To clarify this thinking, it is easiest to break down the IoT journey into three stages. 

1. Build
   This is the device design and engineering stage. It applies to the Original Equipment Manufacturers (OEMs) that make the ‘things’ (machines and sensors) used by enterprises. They must configure their devices to function reliably after they leave the factory – and consider how they will connect to the network and stay secure from cyber threats.
2. Run
   This is the logistical phase. It addresses the question: how can enterprises keep track of (potentially) millions of devices when they are deployed in remote areas, and maybe move around across different regions? It looks at roaming, overcoming coverage constraints, and reducing the need for human intervention with SIMs.
   Dramatic improvements are impact the ‘run’ stage. New eSIM services are supporting out-of-the-box connections to preferred network providers, plus the ability to change subscriptions over the air.
3. Protect
   This is the security phase. The expanding IoT is vulnerable in two key ways. First, an explosion of new device deployments widens the attack surface for potential cyber criminals. Second, the new customer base comprises enterprises with little experience of cellular network security.
   The best defence is to build in security from the production line to the field. Every device must be assigned a unique identity, and the encryption of data flows from edge to cloud. All security solutions must be fluid to respond to changing threats. 

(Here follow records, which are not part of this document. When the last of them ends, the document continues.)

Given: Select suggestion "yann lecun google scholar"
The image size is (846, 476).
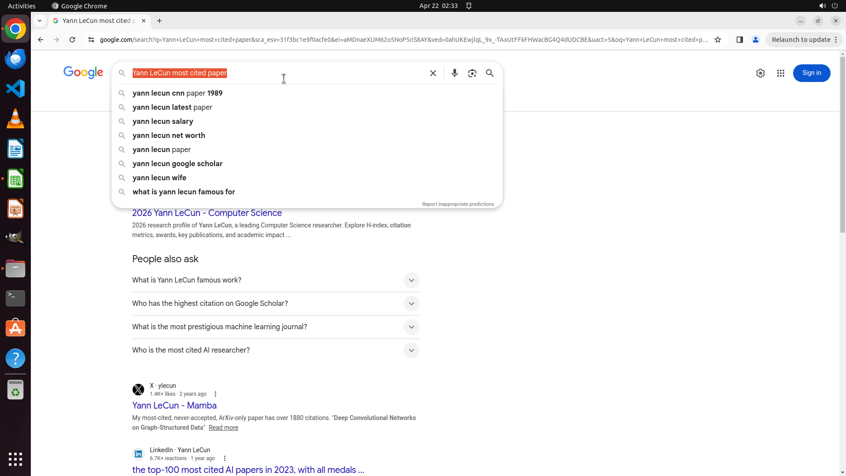Looking at the screenshot, I should (177, 164).
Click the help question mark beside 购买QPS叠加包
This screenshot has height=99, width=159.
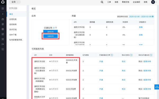pos(151,55)
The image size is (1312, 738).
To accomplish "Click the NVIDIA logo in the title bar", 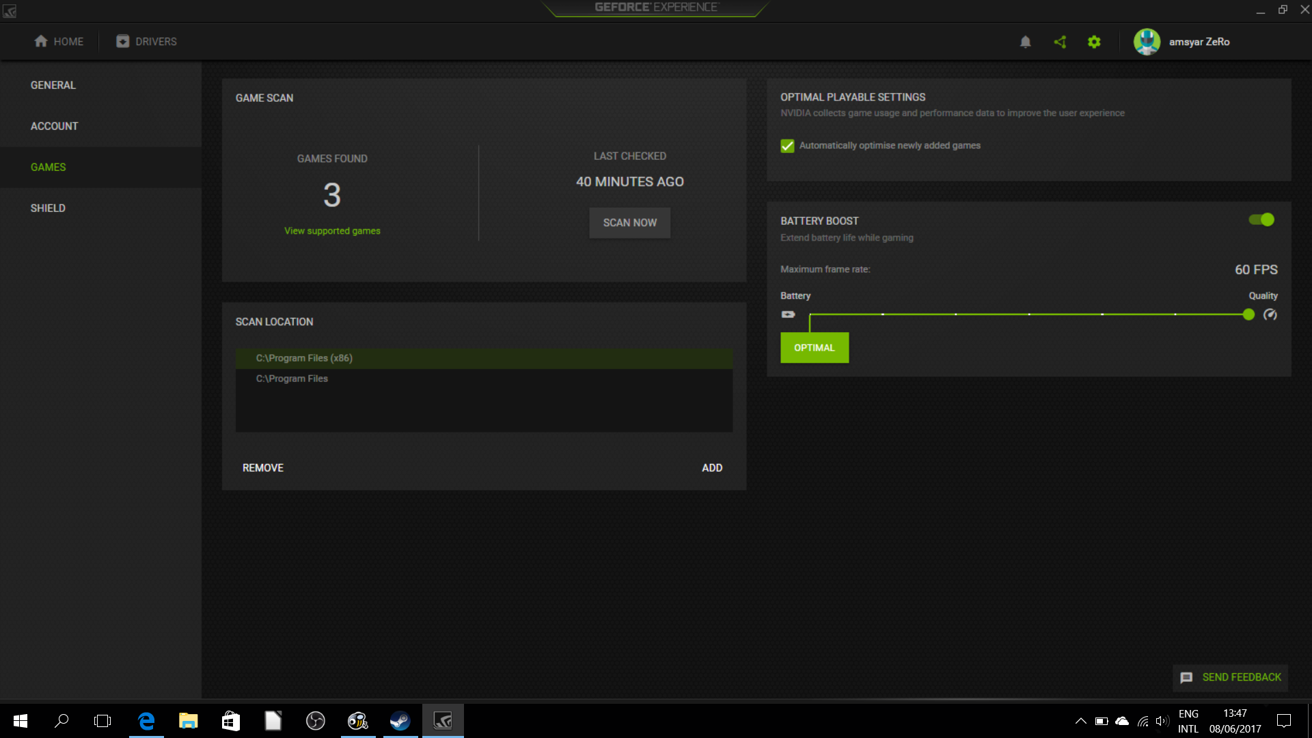I will [10, 11].
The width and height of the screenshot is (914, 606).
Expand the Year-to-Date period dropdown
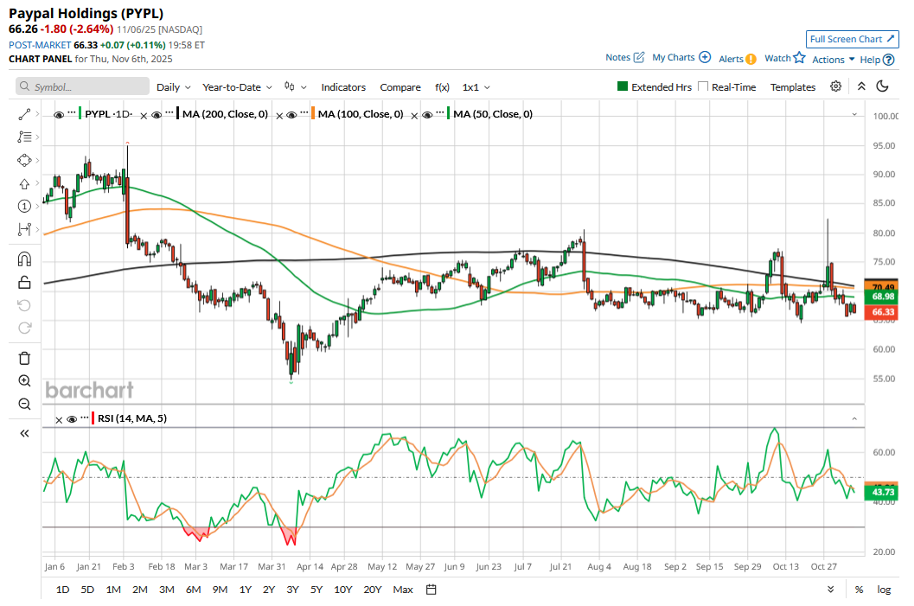pyautogui.click(x=237, y=87)
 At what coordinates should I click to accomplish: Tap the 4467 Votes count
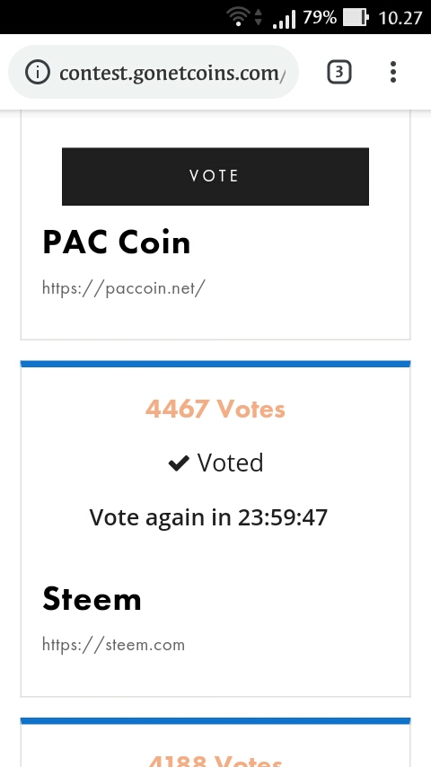click(x=216, y=409)
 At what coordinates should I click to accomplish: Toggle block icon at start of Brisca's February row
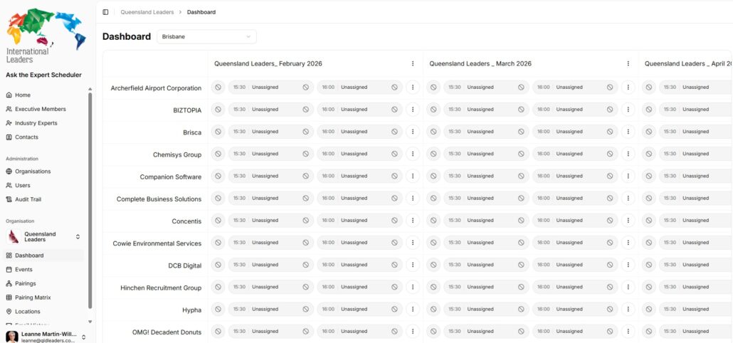tap(218, 132)
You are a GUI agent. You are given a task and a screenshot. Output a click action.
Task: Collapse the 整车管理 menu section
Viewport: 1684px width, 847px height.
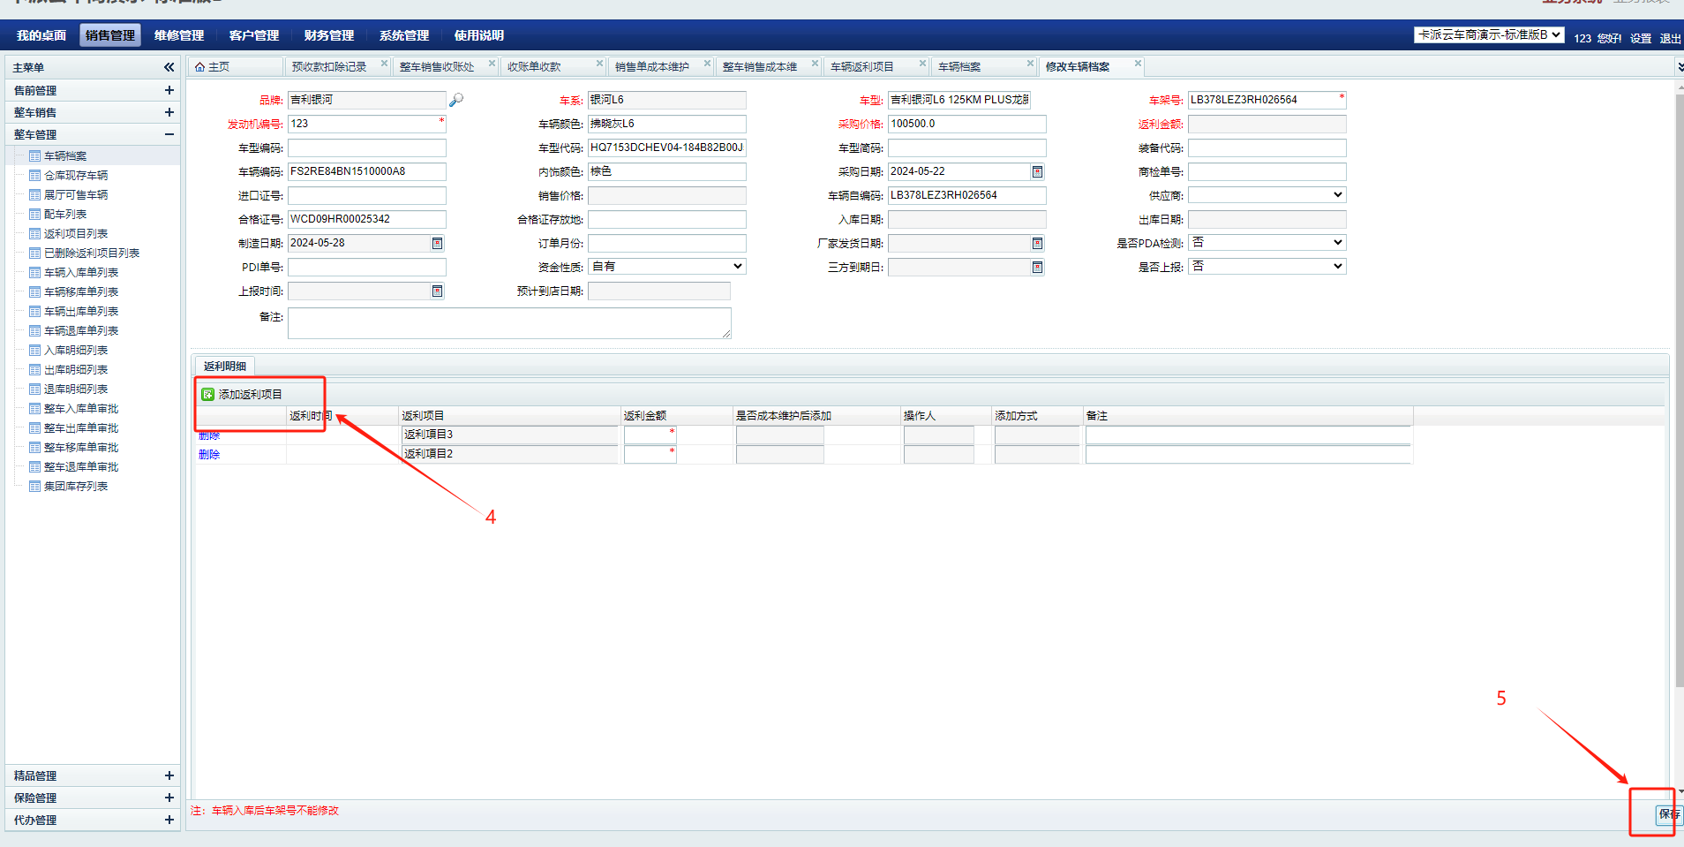pos(169,134)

Gregory Laloy, IoT Product Line Director for Thales MCS says: “Thales has such a deep history in security. It’s in our DNA. So, we are committed to giving our new customers 360 degree protection for their devices via the eSIM or any other Root of Trust component, the provision of keys, the provision of certificates and so on, keeping in mind to manage the security lifecycle of the device.”

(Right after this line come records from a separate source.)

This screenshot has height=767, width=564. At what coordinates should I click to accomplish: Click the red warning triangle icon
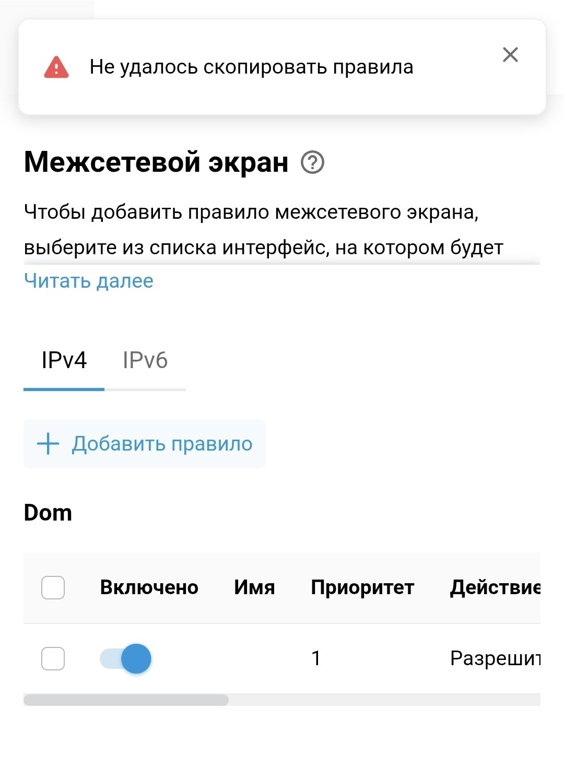click(56, 67)
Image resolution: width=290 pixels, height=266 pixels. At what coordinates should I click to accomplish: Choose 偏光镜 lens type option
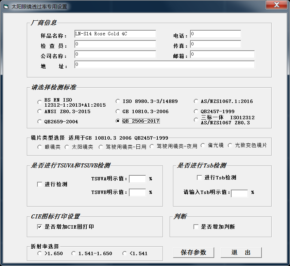click(x=203, y=145)
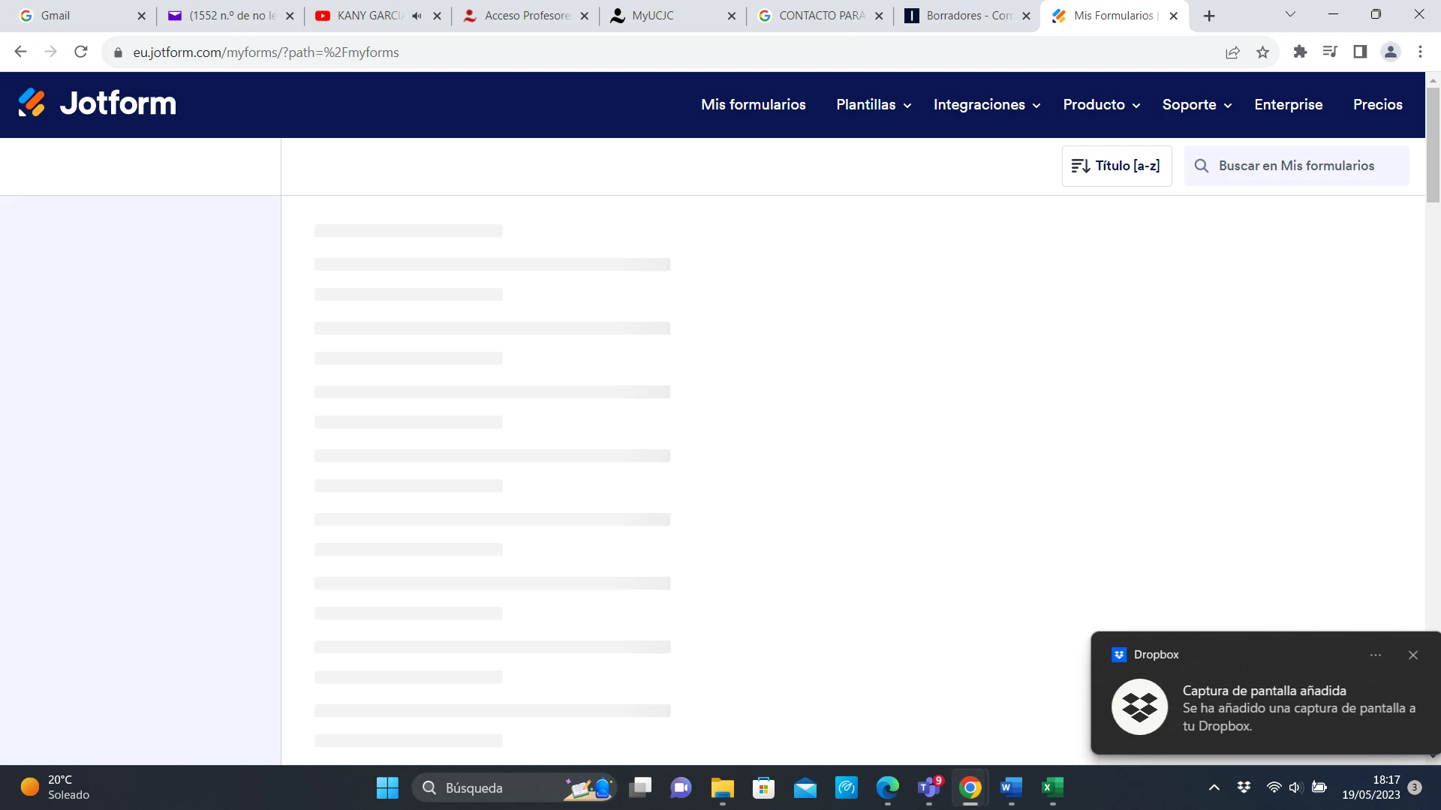Toggle the bookmark star for this page

click(1263, 52)
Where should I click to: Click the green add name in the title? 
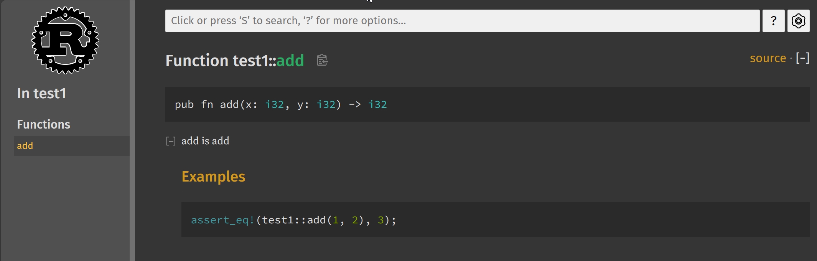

New products for a new IoT customer base

Thales has developed a number of services to complement the above three-stage journey. The first is Instant Connect. It addresses the ‘run’ issue of how to connect a device from first boot without human intervention. To date, most IoT devices have preloaded a mobile subscription in the eSIM. This is time-consuming and inflexible since it demands that the enterprise orders the subscription at the factory stage. Users also had to connect via Wi-Fi or Bluetooth.

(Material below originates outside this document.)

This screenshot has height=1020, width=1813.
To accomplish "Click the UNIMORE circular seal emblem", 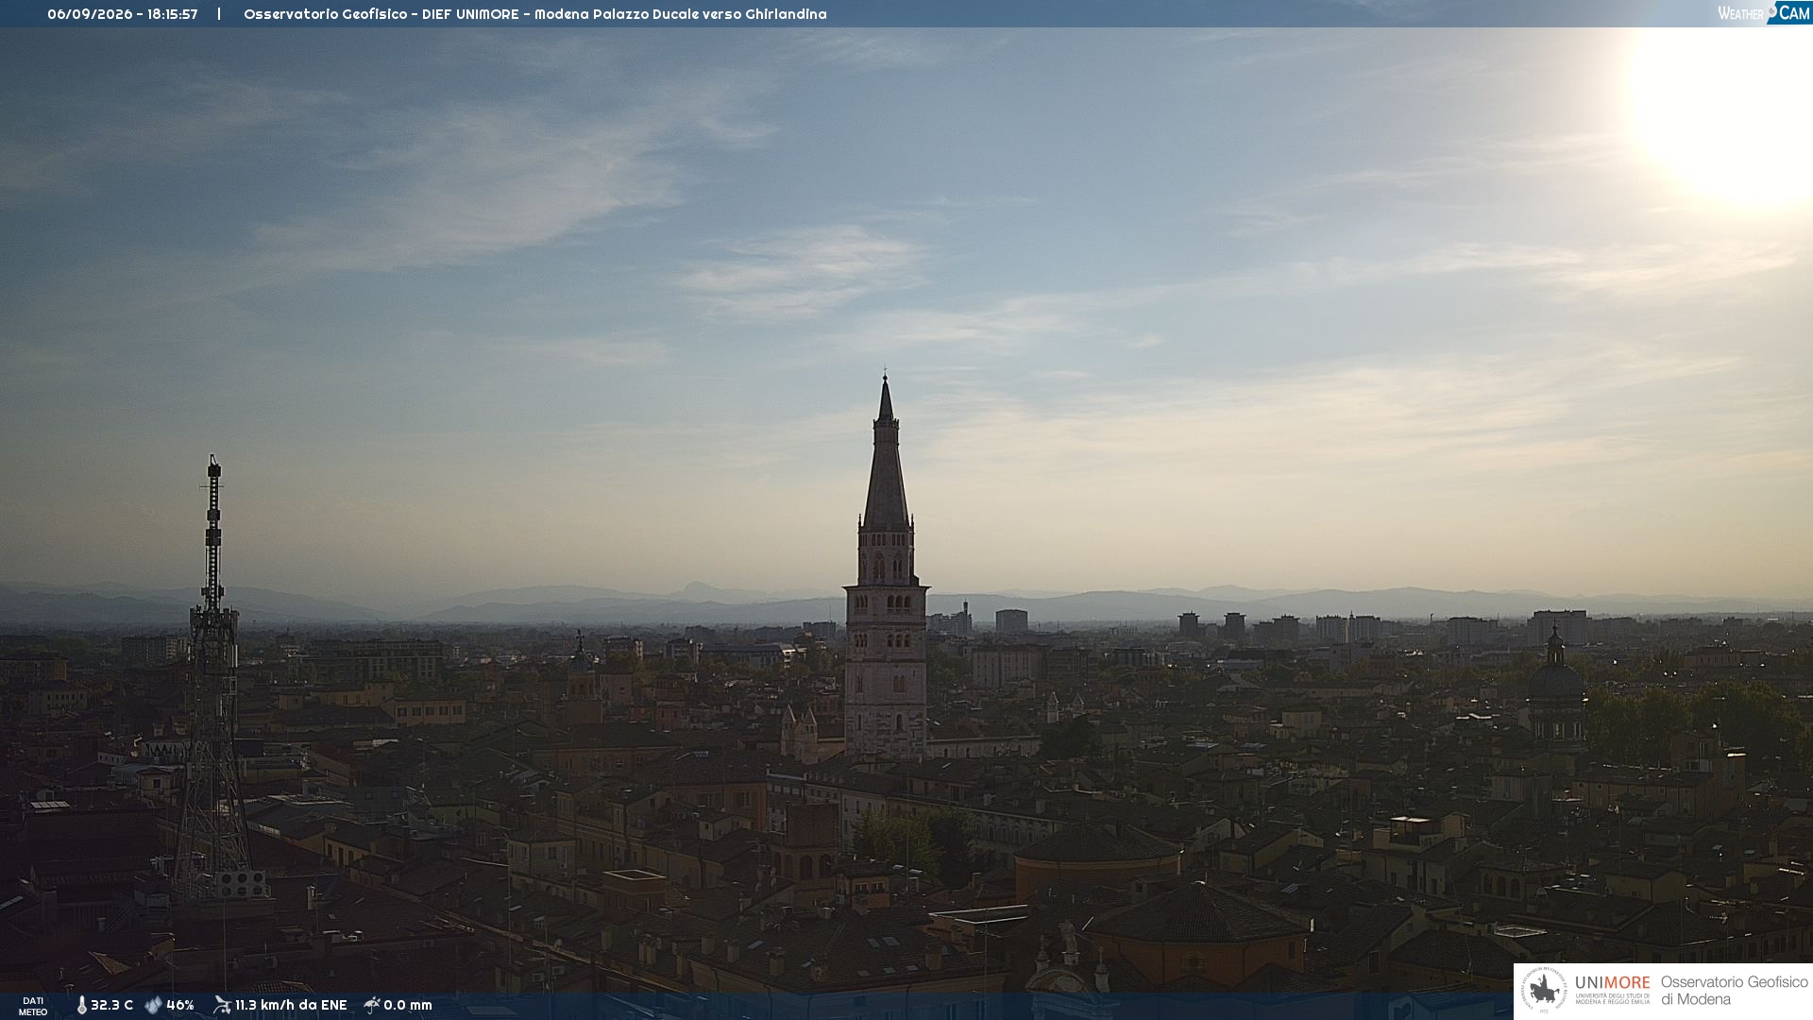I will point(1544,990).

Instant Connect removes all this friction. It enables the device to activate immediately out-of-the-box, leaving the enterprise to simply launch the download of the chosen MNO subscription over the air when they deploy (rather than at the factory stage).  The service is already having a transformative impact for enterprises in shipping, aviation and more.

Another new solution is eSIM as a service. It focuses specifically on the challenge facing enterprises that are building their own private mobile networks (PMN). 

Obviously a PMN offers a range of advantages to a company in terms of reliability, network speed and security. But it presents a challenge when it comes to ordering, activating and managing eSIMs. eSIM as a Service simplifies the process via a web portal. Here, a private network provider can order small numbers of ready-to-use eSIM cards and personalise them later with an eSIM profile corresponding to the destination private network. 

It does appear that the eSIM-enabled IoT is poised for significant growth. But the evolution of this market never stands still. Indeed, yet another disruptive innovation is on the horizon: the integrated SIM. This is a SIM that integrates directly into the device's processor alongside other functions such as GPU, CPU, and modem. Obviously, this removes the need to insert or solder a SIM into place. Trials are under way. They include a proof of concept for iSIM leveraging Vodafone’s network capabilities and a Qualcomm Snapdragon Processing Unit running the Thales iSIM operating system. Laloy says: “The iSIM is integrated directly into the modem’s SoC (System on Chip) which frees up room in the device and further reduces complexity and cost. We are working hard with key players to develop the iSIM concept. And we believe it will be a good trend for the IoT.”